→ **To be done**:
1. From the stack trace in the dagster-daemon thread, list each distinct Python file name (the final part of the path only).
2. Translate this sentence from the dagster-daemon thread into Spanish: "This occasionally happened in the past and somehow fixed itself, but this time the issue isn’t going away."
3. Retype the part of the dagster-daemon thread that starts at "keeps crashing with an error message" and ends at "full stack trace.".

→ **Document text**:
--*--
Hi my `dagster daemon run` keeps crashing with an error mess dagster #ask-community

Hi, my `dagster-daemon run` keeps crashing with an...

jasono

05/09/2022, 4:45 AM

Hi, my

dagster-daemon run

keeps crashing with an error message that states

ERROR - Thread for SENSOR did not shut down gracefully

and

Exception: Stopping dagster-daemon process since the following threads are no longer sending heartbeats: ['SENSOR', 'SCHEDULER']

. This occasionally happened in the past and somehow fixed itself, but this time the issue isn’t going away. Here is the full stack trace.

jasono

05/09/2022, 4:48 AM

$ dagster-daemon run 2022-05-07 233435 -0700 - dagster.daemon - INFO - instance is configured with the following daemons: [‘BackfillDaemon’, ‘SchedulerDaemon’, ‘SensorDaemon’] warnings.warn(warning_message, DeprecationWarning) 2022-05-07 233605 -0700 - dagster.daemon - ERROR - Thread for SENSOR did not shut down gracefully 2022-05-07 233635 -0700 - dagster.daemon - ERROR - Thread for SCHEDULER did not shut down gracefully Traceback (most recent call last): File “C:\Program Files\Python\lib\runpy.py”, line 197, in _run_module_as_main return _run_code(code, main_globals, None, File “C:\Program Files\Python\lib\runpy.py”, line 87, in _run_code exec(code, run_globals) File “E:\Data\dagster\venv\Scripts\dagster-daemon.exe\__main__.py”, line 7, in <module> File “Y:\dagster\venv\lib\site-packages\dagster\daemon\cli\__init__.py”, line 142, in main cli(obj={}) # pylint:disable=E1123 File “c:\Users\u12345\AppData\Roaming\Python\Python39\site-packages\click\core.py”, line 1128, in call return self.main(*args, **kwargs) File “c:\Users\u12345\AppData\Roaming\Python\Python39\site-packages\click\core.py”, line 1053, in main rv = self.invoke(ctx) File “c:\Users\u12345\AppData\Roaming\Python\Python39\site-packages\click\core.py”, line 1659, in invoke return _process_result(sub_ctx.command.invoke(sub_ctx)) File “c:\Users\u12345\AppData\Roaming\Python\Python39\site-packages\click\core.py”, line 1395, in invoke return ctx.invoke(self.callback, **ctx.params) File “c:\Users\u12345\AppData\Roaming\Python\Python39\site-packages\click\core.py”, line 754, in invoke return __callback(*args, **kwargs) File “Y:\dagster\venv\lib\site-packages\dagster\daemon\cli\__init__.py”, line 43, in run_command _daemon_run_command(instance, kwargs) File “Y:\dagster\venv\lib\site-packages\dagster\core\telemetry.py”, line 110, in wrap result = f(*args, **kwargs) File “Y:\dagster\venv\lib\site-packages\dagster\daemon\cli\__init__.py”, line 55, in _daemon_run_command controller.check_daemon_loop() File “Y:\dagster\venv\lib\site-packages\dagster\daemon\controller.py”, line 263, in check_daemon_loop self.check_daemon_heartbeats() File “Y:\dagster\venv\lib\site-packages\dagster\daemon\controller.py”, line 236, in check_daemon_heartbeats raise Exception( Exception: Stopping dagster-daemon process since the following threads are no longer sending heartbeats: [‘SENSOR’, ‘SCHEDULER’]

jasono

05/09/2022, 4:49 AM

I’m on Windows server 12. R2 and Dagster 0.14.13.
--*--
→ **Supplied entries**:
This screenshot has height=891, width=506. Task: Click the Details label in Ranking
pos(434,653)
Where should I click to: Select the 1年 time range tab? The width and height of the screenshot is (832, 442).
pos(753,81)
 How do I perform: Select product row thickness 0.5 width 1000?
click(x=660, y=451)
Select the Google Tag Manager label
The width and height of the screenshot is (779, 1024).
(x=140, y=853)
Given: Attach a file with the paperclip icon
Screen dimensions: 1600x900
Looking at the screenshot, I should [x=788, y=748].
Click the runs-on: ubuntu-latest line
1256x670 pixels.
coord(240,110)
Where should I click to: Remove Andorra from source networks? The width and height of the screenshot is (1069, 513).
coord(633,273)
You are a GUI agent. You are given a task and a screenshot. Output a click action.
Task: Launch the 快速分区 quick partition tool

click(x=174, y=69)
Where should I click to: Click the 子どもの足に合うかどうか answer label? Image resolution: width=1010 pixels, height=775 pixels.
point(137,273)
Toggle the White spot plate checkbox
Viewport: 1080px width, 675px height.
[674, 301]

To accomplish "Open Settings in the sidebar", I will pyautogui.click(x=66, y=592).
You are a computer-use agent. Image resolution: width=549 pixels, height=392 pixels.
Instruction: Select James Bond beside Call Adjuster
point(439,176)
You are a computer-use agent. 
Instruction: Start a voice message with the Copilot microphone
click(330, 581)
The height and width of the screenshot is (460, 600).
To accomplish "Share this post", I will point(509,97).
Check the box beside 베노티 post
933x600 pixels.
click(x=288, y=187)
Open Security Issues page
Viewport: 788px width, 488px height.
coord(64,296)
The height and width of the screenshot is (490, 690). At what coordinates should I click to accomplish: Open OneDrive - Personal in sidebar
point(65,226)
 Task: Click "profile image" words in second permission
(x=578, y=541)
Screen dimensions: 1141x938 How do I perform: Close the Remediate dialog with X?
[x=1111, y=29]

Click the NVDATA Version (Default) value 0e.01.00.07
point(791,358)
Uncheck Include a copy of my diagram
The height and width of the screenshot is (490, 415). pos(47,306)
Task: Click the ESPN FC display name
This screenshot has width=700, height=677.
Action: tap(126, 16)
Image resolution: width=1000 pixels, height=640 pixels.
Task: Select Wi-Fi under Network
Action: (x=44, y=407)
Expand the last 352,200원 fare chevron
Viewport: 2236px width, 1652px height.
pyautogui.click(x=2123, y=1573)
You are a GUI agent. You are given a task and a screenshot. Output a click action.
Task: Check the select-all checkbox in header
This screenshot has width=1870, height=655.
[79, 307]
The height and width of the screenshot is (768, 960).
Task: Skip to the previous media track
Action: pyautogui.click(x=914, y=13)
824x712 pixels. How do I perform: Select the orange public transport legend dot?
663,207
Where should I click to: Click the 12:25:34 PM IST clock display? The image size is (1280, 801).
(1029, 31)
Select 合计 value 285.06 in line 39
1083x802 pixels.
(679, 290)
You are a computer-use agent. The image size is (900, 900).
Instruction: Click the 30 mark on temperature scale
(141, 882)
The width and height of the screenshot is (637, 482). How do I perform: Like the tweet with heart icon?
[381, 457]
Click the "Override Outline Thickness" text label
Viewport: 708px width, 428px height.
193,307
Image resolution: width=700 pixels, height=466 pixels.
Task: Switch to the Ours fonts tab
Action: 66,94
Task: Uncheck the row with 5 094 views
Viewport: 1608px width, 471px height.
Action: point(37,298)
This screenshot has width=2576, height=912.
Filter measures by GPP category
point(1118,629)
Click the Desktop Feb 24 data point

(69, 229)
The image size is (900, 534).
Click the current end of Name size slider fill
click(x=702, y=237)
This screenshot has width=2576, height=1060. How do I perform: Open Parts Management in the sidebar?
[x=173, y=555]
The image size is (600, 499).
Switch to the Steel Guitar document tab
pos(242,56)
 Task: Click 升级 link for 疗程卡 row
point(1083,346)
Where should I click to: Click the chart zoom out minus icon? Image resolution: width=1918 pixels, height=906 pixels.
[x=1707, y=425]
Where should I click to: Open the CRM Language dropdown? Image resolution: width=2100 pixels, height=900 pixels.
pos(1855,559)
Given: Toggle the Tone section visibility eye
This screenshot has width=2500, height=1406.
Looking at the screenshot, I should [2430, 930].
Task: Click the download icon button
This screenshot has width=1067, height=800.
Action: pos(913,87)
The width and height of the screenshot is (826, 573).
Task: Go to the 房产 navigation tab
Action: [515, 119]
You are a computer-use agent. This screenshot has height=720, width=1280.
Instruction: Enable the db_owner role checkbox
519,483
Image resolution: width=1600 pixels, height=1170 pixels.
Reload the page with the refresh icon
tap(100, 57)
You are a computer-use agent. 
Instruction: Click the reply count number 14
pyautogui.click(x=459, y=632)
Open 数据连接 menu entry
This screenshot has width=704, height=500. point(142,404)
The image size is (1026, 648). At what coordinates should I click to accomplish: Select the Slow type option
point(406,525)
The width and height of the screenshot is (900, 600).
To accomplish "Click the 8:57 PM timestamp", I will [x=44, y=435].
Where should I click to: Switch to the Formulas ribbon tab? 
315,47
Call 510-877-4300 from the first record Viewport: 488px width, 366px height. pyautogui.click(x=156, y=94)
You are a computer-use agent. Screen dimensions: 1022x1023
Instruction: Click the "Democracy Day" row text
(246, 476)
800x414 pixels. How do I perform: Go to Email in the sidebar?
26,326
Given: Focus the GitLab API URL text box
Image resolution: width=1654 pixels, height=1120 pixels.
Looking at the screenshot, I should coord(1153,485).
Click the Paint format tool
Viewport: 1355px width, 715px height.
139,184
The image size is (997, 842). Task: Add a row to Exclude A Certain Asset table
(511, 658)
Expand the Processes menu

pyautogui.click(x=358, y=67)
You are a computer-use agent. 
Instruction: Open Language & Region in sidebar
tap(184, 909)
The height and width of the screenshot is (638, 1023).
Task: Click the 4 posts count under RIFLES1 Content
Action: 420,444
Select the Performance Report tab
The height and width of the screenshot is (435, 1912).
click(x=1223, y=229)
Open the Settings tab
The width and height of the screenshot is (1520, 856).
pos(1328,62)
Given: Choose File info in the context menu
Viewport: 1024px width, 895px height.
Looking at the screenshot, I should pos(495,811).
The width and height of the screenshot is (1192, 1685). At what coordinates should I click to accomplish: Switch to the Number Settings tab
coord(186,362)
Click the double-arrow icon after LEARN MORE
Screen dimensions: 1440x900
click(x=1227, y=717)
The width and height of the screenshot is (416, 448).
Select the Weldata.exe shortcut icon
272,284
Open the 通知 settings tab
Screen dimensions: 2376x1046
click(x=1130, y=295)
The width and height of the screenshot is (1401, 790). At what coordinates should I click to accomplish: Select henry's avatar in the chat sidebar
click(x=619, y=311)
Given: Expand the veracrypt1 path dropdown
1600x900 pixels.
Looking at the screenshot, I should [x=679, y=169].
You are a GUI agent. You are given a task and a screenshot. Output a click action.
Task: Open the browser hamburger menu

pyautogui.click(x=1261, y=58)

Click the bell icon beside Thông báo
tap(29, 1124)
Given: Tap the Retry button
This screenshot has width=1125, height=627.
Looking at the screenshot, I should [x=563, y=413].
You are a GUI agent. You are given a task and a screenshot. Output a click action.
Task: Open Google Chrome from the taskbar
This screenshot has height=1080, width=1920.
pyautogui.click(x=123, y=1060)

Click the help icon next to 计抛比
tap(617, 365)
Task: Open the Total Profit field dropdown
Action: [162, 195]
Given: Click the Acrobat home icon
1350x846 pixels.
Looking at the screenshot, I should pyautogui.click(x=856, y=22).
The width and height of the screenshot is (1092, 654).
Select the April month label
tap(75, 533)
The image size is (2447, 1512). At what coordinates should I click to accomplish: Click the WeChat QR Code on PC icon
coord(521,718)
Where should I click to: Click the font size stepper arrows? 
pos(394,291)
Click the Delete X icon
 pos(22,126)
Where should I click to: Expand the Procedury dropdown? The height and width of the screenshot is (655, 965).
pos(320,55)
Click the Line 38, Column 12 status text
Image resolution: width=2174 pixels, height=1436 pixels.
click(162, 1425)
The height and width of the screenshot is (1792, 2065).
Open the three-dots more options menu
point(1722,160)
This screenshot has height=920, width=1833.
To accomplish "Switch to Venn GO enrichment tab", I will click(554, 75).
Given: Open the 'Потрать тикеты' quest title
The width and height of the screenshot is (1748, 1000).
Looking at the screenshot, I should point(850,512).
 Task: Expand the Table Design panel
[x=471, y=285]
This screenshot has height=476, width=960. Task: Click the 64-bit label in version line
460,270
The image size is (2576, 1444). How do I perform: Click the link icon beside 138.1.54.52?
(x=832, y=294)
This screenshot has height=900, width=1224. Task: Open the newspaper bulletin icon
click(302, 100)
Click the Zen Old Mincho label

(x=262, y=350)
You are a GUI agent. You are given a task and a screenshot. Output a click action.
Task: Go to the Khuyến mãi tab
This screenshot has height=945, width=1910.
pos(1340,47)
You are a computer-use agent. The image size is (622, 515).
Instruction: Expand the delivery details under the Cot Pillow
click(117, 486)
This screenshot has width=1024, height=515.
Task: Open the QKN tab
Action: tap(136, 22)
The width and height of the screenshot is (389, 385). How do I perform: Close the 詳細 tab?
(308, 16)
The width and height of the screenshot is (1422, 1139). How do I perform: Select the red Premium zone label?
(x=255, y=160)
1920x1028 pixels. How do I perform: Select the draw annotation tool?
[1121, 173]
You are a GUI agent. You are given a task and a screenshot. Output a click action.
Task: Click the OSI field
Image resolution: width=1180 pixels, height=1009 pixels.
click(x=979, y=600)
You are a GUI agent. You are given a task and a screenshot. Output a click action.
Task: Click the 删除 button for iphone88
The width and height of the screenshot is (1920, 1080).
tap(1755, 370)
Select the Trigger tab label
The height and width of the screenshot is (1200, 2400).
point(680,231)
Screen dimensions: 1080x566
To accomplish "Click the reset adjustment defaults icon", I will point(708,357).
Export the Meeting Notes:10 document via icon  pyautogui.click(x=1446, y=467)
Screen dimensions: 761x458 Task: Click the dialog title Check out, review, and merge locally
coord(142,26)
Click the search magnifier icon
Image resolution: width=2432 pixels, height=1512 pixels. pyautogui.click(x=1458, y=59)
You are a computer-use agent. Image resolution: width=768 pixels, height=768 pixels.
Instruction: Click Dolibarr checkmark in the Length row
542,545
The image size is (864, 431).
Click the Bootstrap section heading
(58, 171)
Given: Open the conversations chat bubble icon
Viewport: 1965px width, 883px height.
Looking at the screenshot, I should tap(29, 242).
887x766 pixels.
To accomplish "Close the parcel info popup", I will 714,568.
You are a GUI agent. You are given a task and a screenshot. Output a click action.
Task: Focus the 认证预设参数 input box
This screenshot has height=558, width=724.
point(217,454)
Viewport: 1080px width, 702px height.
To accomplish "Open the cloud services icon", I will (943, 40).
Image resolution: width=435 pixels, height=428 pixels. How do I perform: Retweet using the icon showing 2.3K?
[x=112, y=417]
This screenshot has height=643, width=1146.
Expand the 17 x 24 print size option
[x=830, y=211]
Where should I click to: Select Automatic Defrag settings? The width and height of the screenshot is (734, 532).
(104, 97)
--*--
→ **Exercise solutions**:
1. runpy.py, __main__.py, __init__.py, core.py, telemetry.py, controller.py

2. Esto ocurrió ocasionalmente en el pasado y de alguna manera se resolvió solo, pero esta vez el problema no desaparece.

3.
keeps crashing with an error message that states

ERROR - Thread for SENSOR did not shut down gracefully

and

Exception: Stopping dagster-daemon process since the following threads are no longer sending heartbeats: ['SENSOR', 'SCHEDULER']

. This occasionally happened in the past and somehow fixed itself, but this time the issue isn’t going away. Here is the full stack trace.